(Exercise input)

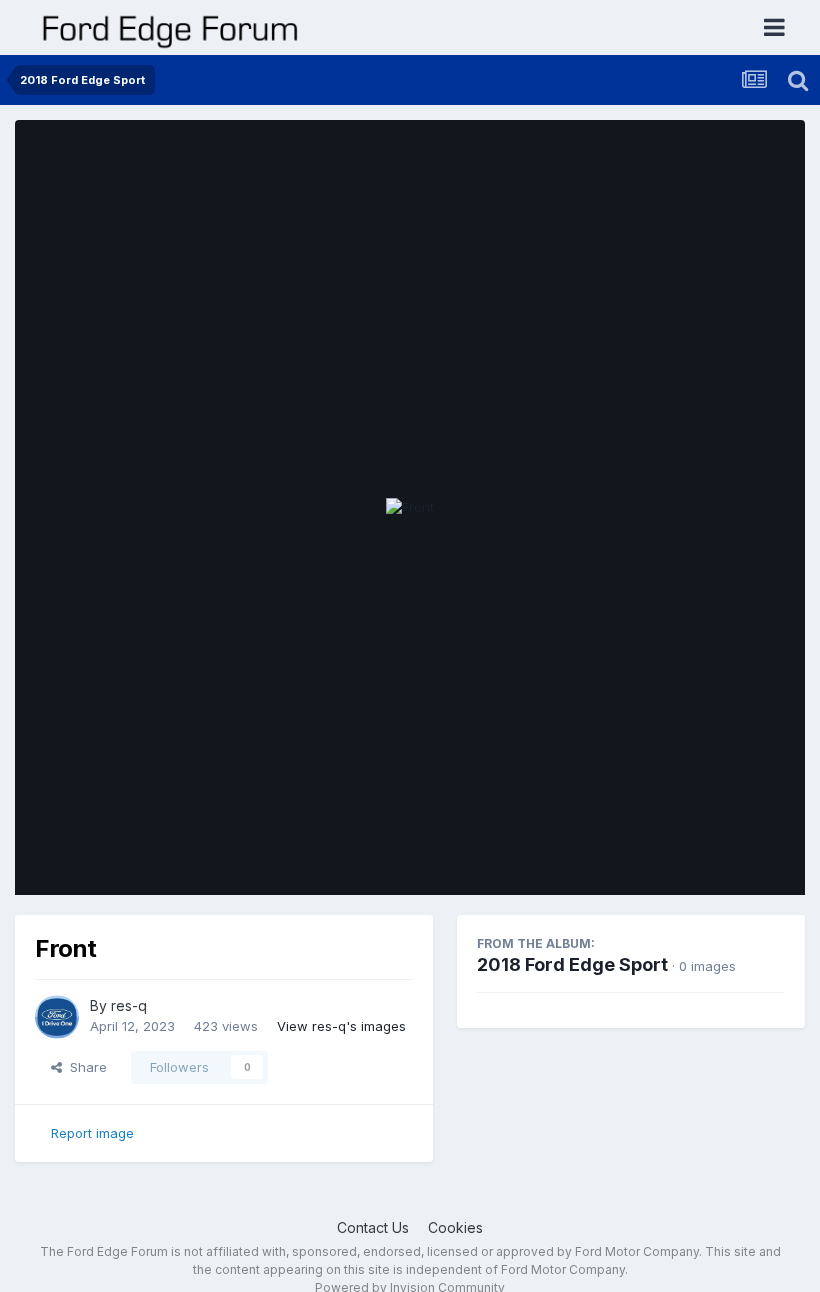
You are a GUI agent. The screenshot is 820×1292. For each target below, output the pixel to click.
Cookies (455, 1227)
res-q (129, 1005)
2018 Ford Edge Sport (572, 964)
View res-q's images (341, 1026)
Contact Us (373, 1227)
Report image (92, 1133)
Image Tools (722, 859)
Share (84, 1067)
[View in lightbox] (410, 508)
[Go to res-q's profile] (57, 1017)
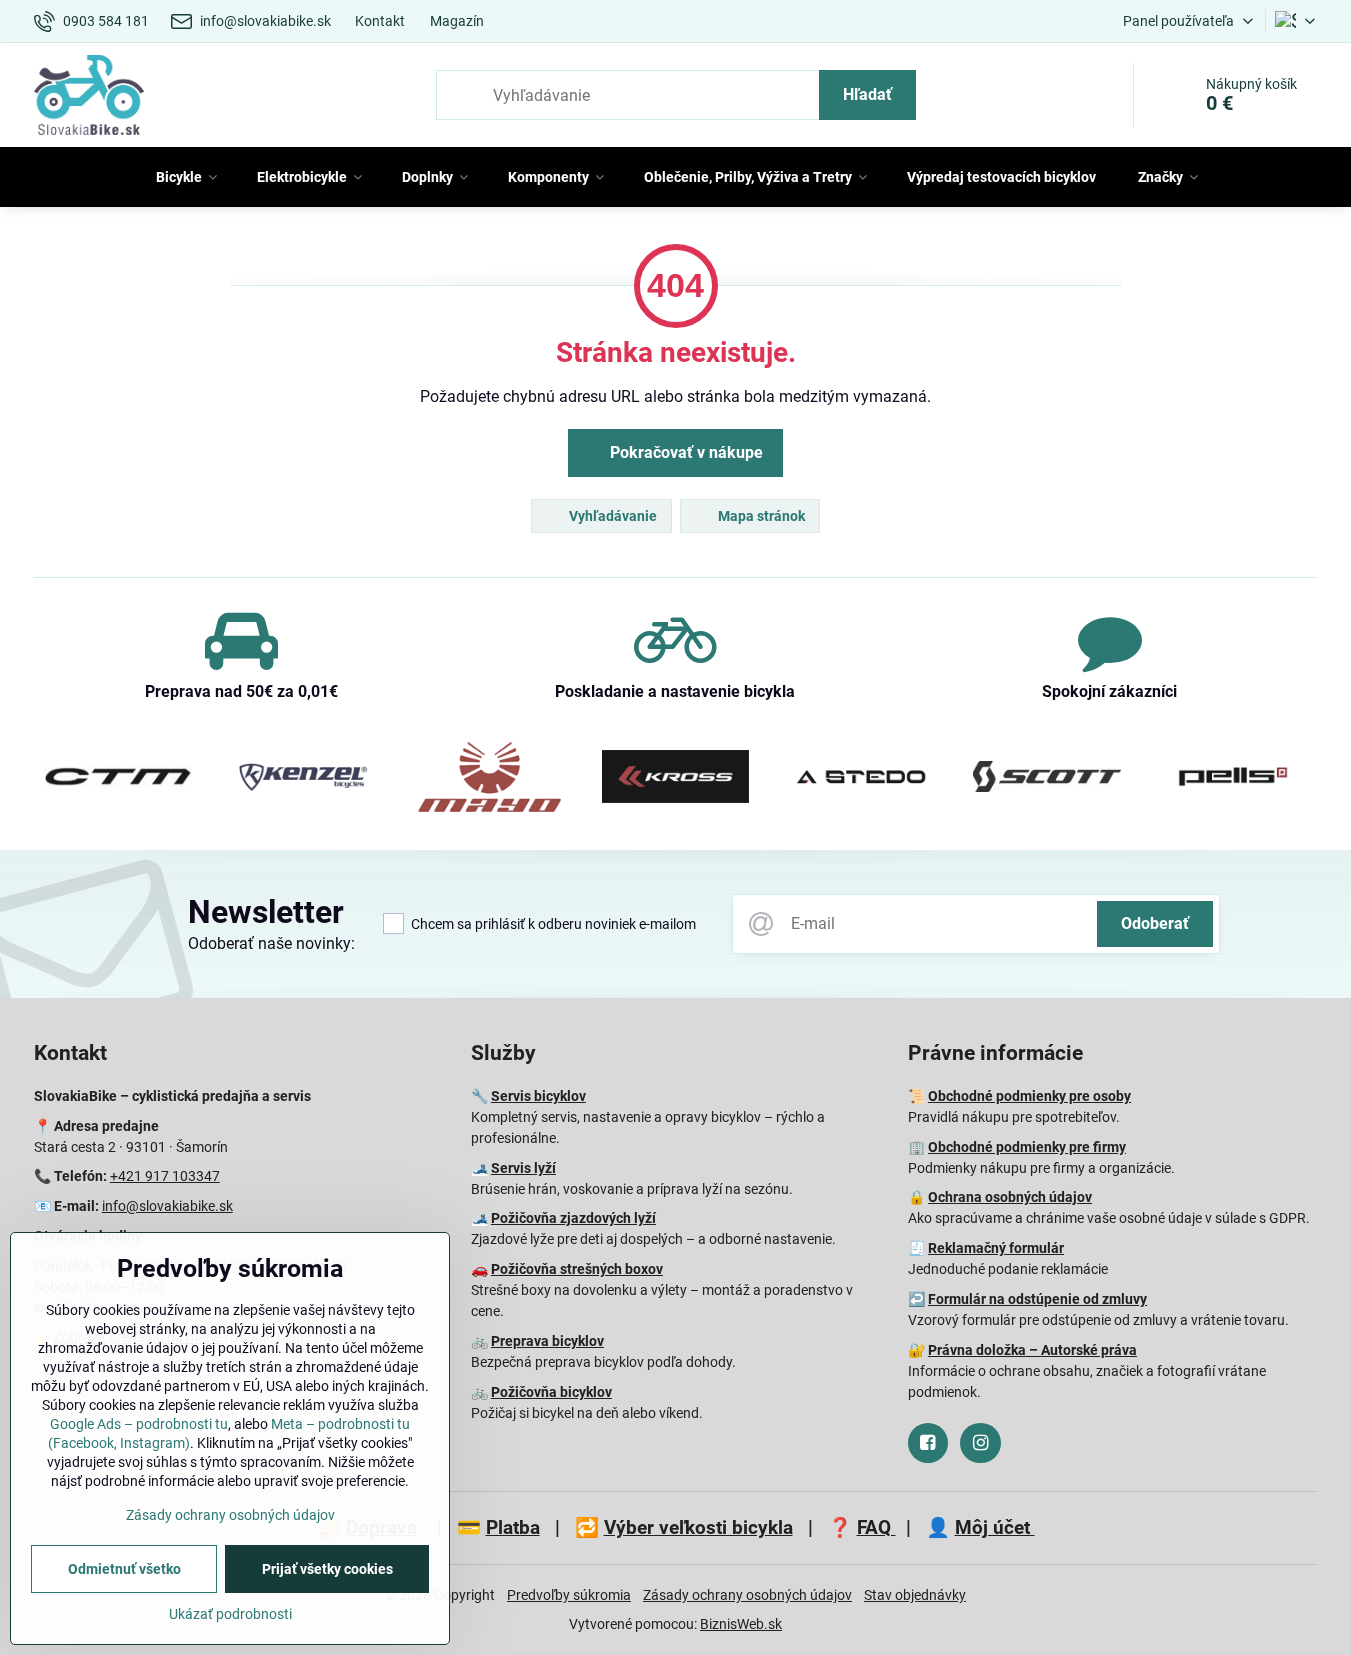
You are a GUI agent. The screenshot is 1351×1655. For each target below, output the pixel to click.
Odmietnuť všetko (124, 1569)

(End Exercise input)
(Exercise input)

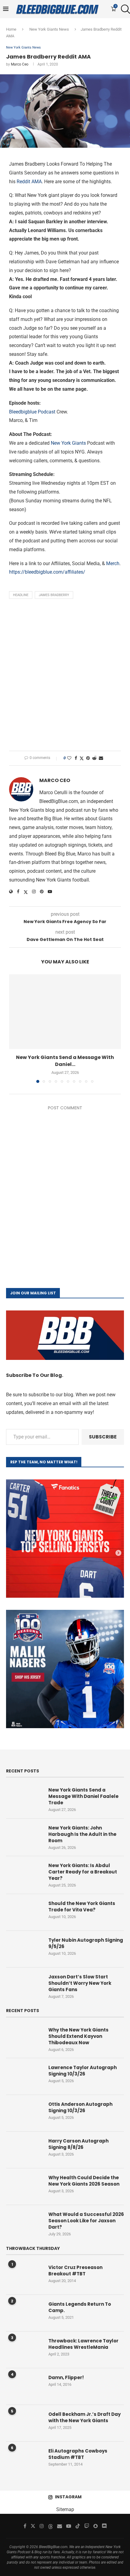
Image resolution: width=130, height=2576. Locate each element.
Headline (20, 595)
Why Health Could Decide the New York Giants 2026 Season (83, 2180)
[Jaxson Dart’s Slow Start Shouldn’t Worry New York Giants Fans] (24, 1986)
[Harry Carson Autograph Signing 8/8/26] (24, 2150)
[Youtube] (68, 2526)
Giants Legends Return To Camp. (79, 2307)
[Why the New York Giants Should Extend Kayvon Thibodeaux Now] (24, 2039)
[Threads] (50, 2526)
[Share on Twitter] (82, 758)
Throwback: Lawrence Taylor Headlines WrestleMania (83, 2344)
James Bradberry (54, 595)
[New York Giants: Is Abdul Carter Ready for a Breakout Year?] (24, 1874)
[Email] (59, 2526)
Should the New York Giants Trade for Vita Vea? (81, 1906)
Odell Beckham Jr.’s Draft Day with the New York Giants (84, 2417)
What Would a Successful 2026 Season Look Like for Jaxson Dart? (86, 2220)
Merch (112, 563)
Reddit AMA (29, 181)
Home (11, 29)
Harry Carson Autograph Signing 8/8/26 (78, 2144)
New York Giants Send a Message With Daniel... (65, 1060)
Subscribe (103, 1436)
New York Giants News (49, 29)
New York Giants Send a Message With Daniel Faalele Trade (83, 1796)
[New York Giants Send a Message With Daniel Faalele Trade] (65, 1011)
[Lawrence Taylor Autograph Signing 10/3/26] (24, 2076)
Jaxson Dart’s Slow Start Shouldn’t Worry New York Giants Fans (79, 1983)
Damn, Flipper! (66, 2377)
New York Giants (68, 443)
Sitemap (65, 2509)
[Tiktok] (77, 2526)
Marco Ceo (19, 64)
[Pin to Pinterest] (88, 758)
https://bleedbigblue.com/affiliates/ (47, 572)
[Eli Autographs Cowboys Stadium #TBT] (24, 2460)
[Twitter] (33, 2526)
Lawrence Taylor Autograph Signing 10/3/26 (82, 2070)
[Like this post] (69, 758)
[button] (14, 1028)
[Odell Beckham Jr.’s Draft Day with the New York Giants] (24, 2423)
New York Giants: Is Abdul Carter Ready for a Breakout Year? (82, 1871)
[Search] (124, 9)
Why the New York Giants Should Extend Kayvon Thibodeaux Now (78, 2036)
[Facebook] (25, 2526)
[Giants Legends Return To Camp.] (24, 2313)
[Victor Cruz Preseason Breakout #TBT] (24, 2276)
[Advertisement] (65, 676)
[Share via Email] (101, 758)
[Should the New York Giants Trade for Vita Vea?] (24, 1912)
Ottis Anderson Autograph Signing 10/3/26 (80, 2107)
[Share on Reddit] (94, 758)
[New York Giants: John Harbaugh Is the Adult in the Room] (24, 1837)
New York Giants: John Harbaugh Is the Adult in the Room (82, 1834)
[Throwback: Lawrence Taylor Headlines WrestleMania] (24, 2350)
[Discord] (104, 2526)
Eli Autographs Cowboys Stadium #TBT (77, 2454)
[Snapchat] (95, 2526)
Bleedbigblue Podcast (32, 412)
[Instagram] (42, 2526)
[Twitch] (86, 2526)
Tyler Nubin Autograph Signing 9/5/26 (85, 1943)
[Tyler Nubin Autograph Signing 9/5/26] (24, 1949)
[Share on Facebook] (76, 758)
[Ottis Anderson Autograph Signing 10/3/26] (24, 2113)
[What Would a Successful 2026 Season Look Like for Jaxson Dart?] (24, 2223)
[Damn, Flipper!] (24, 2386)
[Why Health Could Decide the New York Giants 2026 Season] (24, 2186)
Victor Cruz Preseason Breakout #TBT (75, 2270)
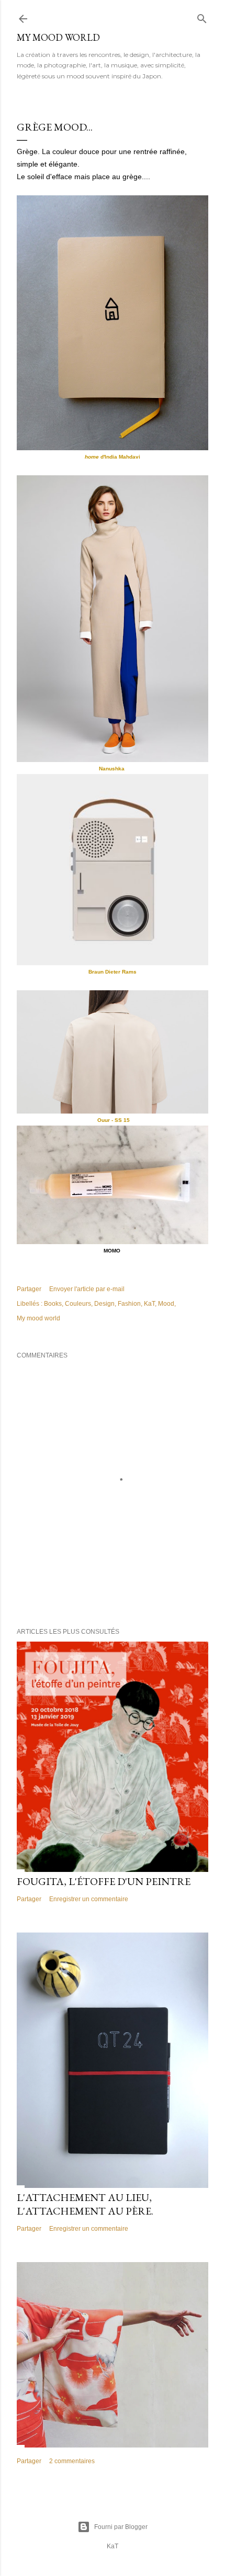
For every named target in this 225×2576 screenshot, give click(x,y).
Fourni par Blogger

(End Exercise input)
(Exercise input)

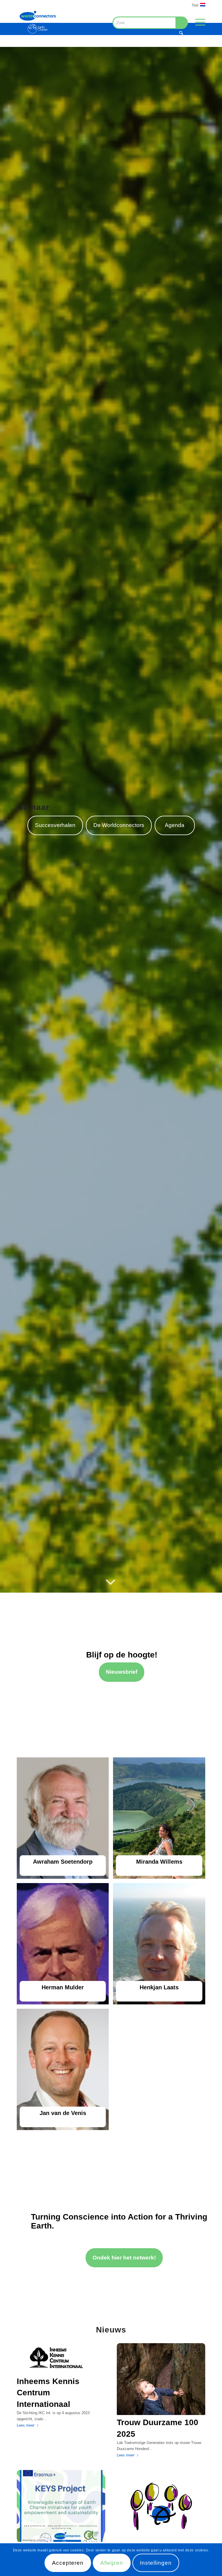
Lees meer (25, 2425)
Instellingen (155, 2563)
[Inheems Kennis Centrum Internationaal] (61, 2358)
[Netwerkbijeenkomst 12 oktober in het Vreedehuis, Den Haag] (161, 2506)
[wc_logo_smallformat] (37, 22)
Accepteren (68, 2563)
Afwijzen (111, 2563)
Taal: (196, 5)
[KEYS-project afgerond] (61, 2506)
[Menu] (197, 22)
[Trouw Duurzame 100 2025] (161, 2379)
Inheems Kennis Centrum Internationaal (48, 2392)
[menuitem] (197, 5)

(End Exercise input)

Required work -
I'd like the lines above repeated exactly, from the one that contains "[Discord] (104, 2526)" through the one that contains "For every named", with no pictures.

Answer box -
[Discord] (104, 2526)
Eli Autographs Cowboys Stadium #TBT (77, 2454)
[Snapchat] (95, 2526)
Bleedbigblue Podcast (32, 412)
[Instagram] (42, 2526)
[Twitch] (86, 2526)
Tyler Nubin Autograph Signing 9/5/26 (85, 1943)
[Tyler Nubin Autograph Signing 9/5/26] (24, 1949)
[Share on Facebook] (76, 758)
[Ottis Anderson Autograph Signing 10/3/26] (24, 2113)
[What Would a Successful 2026 Season Look Like for Jaxson Dart?] (24, 2223)
[Damn, Flipper!] (24, 2386)
[Why Health Could Decide the New York Giants 2026 Season] (24, 2186)
Victor Cruz Preseason Breakout #TBT (75, 2270)
For every named target in this 225×2576 screenshot, give click(x,y).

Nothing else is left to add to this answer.